Ultrasonic technology has been a fundamental of medical practice since the 1950s – with applications in therapeutic procedures well established over decades. However, the integration of ultrasonic technology in robot-assisted surgeries represents an emerging frontier with significant potential for innovation.
Nami’s miniaturised ultrasonic scalpels are set to transform the field of robotic surgery by addressing the major challenges associated with the size and dimensions of conventional ultrasonic devices. The current limitations of standard ultrasonic equipment hinder its integration with wristed robotic instruments, restricting the surgeon’s ability to manoeuvre these devices inside the human body. This constraint not only limits the application of ultrasonic instruments but also diminishes the potential benefits for patients.

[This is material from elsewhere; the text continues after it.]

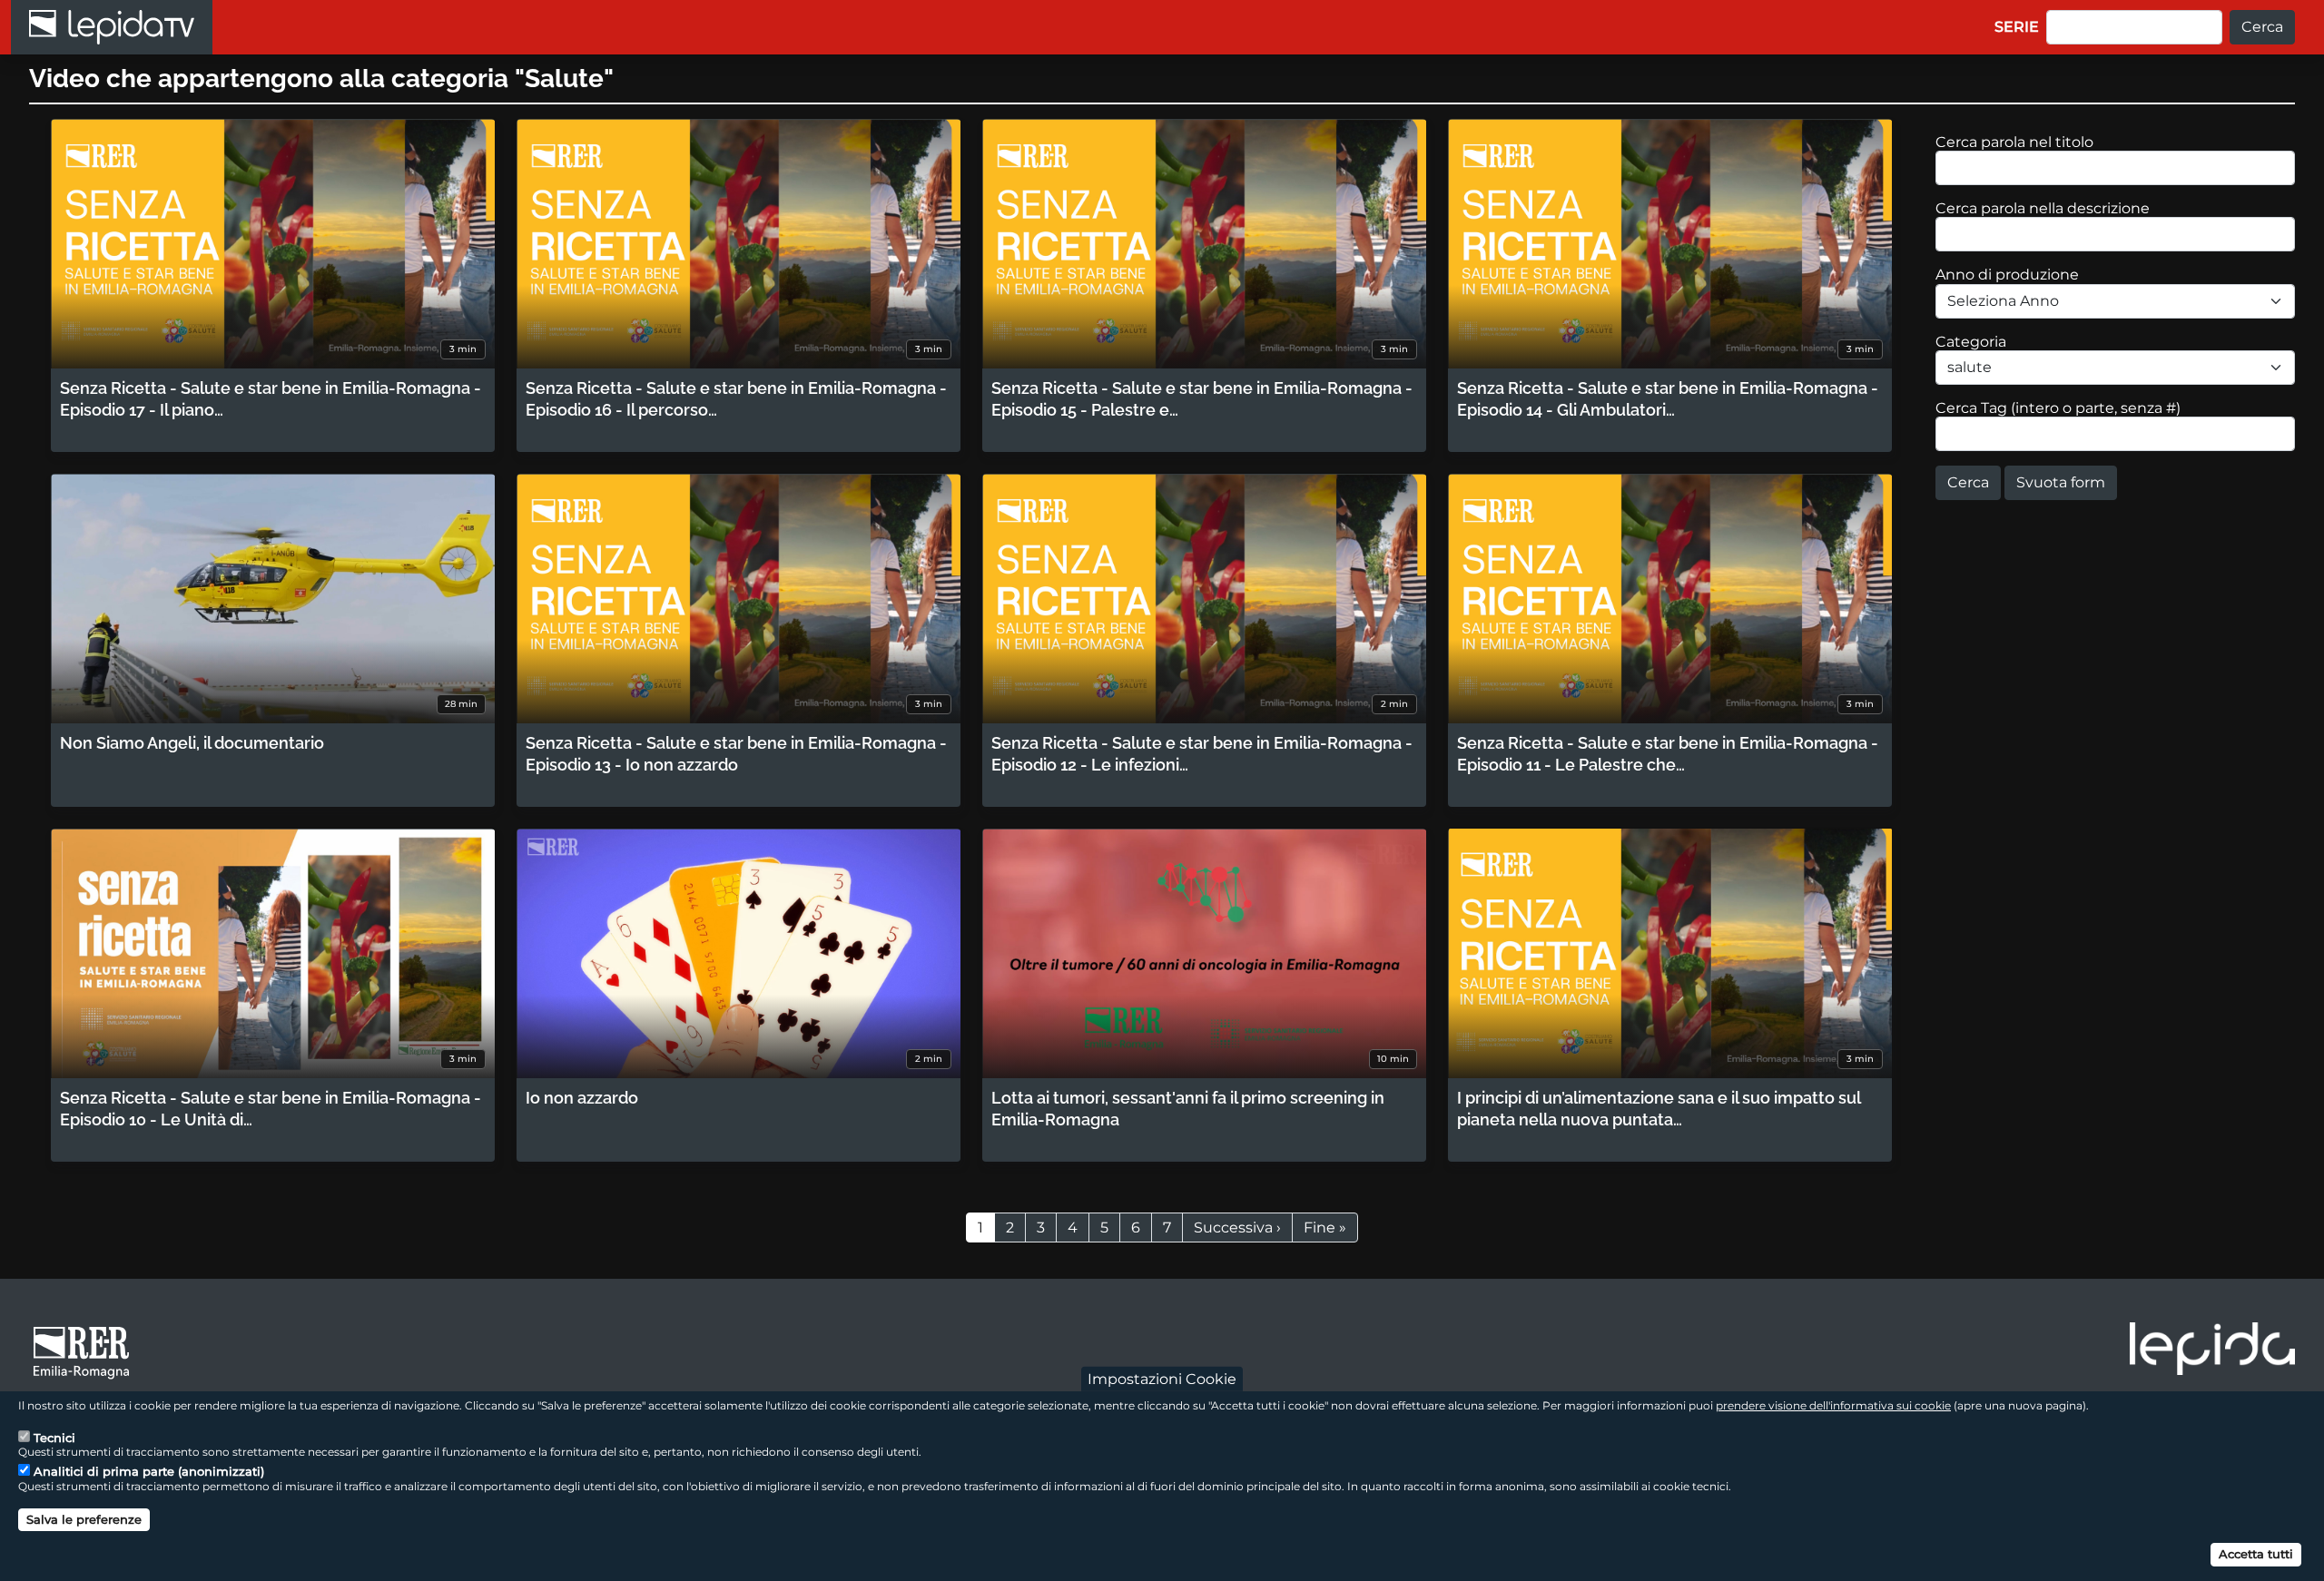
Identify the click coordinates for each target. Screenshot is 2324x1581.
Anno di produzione (2007, 274)
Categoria (1970, 341)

Nami’s innovative technology overcomes these obstacles, allowing for enhanced precision and flexibility in robotic surgical procedures, thereby expanding their applications and significantly improving patient outcomes, marking a significant advancement in the future of robotic surgery.
The status quo
Robotic surgery has become widely recognised for its ability to improve patient outcomes by minimising trauma, accelerating recovery, and reducing post-operative pain. Surgeons can now perform complex procedures with multiple instruments in a less invasive manner, achieving high precision and control. This advanced technology enhances surgical accuracy, resulting in better clinical outcomes and higher patient satisfaction. Robotic surgery within the NHS has significantly enhanced patient outcomes by reducing hospital stays, minimising post-operative pain, and decreasing the risk of complications. National studies have shown that patients undergoing robotic-assisted surgeries experience faster recovery times when compared to traditional open surgeries. Additionally, robotic surgery has led to a substantial decrease in readmission rates and postoperative complications such as blood clots, enhancing patient safety and promoting early mobilisation. These advancements not only improve patient recovery and satisfaction but also alleviate the burden on NHS resources by reducing bed occupancy and facilitating quicker patient turnover.

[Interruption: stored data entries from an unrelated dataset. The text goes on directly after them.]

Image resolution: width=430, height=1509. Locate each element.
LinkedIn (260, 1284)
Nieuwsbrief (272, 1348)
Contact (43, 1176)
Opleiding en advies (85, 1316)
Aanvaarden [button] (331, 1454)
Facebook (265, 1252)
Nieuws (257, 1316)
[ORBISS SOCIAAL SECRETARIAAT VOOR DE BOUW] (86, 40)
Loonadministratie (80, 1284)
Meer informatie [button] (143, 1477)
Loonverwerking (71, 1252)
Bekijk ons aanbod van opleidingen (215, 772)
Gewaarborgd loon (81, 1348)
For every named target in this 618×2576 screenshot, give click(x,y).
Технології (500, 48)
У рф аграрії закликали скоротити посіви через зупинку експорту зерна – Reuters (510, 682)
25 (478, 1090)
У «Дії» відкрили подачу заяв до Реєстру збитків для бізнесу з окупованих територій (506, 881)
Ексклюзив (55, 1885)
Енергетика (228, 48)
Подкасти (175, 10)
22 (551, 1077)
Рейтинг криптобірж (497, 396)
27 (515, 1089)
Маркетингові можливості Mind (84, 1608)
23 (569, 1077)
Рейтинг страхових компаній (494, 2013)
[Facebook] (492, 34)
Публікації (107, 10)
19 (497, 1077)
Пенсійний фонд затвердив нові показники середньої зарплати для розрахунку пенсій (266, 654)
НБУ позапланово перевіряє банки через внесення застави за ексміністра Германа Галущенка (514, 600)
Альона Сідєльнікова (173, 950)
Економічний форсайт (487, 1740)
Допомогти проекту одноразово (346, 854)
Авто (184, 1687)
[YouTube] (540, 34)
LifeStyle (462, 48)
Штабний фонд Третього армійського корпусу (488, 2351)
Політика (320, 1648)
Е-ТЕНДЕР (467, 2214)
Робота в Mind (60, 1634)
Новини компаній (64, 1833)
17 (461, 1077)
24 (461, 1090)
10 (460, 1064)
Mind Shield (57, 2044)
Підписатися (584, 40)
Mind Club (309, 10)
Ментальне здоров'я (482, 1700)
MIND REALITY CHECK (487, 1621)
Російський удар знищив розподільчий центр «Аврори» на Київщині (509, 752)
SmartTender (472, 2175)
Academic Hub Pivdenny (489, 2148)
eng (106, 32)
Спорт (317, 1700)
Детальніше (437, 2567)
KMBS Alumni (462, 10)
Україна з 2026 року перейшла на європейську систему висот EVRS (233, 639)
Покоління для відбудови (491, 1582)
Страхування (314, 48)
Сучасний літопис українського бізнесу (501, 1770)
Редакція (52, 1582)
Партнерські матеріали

As time moves on robotic surgery is becoming the standard for many procedures with the market set to quadruple to a value of $36 billion by 2032. But as it stands, there remain several obstacles that technological advancement needs to overcome, before it can become the standard for a wider variety of procedures.
Ultrasonic scalpels in robotic surgery
Ultrasonic scalpels are extensively used in laparoscopic (keyhole) surgery due to their dual capability to cut and cauterize tissues simultaneously, which significantly reduces blood loss and the need for multiple instruments. However, their application in robotic surgery has been limited by their large size and lack of flexibility.
The size of ultrasonic instruments presents a significant physical constraint. Ultrasonic scalpels function by vibrating their blades tens of thousands of times per second. This high operational frequency is crucial for their ability to cut and cauterise tissue simultaneously, and it is determined by the dimensions of the transducer, which converts electrical energy into mechanical vibrations. For clarity, a transducer works similarly to a bell: a larger bell produces a lower pitch, whereas a smaller bell produces a higher pitch. In ultrasonic terms, a larger transducer generates lower frequencies, while a smaller transducer produces higher frequencies.
The operational frequency range for ultrasonic scalpels (30 – 55 kHz) has traditionally required large transducers, which could not be miniaturised sufficiently to be introduced into the human body. Consequently, conventional ultrasonic transducers are typically positioned outside the body, transmitting ultrasonic energy internally through a rigid, non-flexible, and interruptible waveguide. Until now.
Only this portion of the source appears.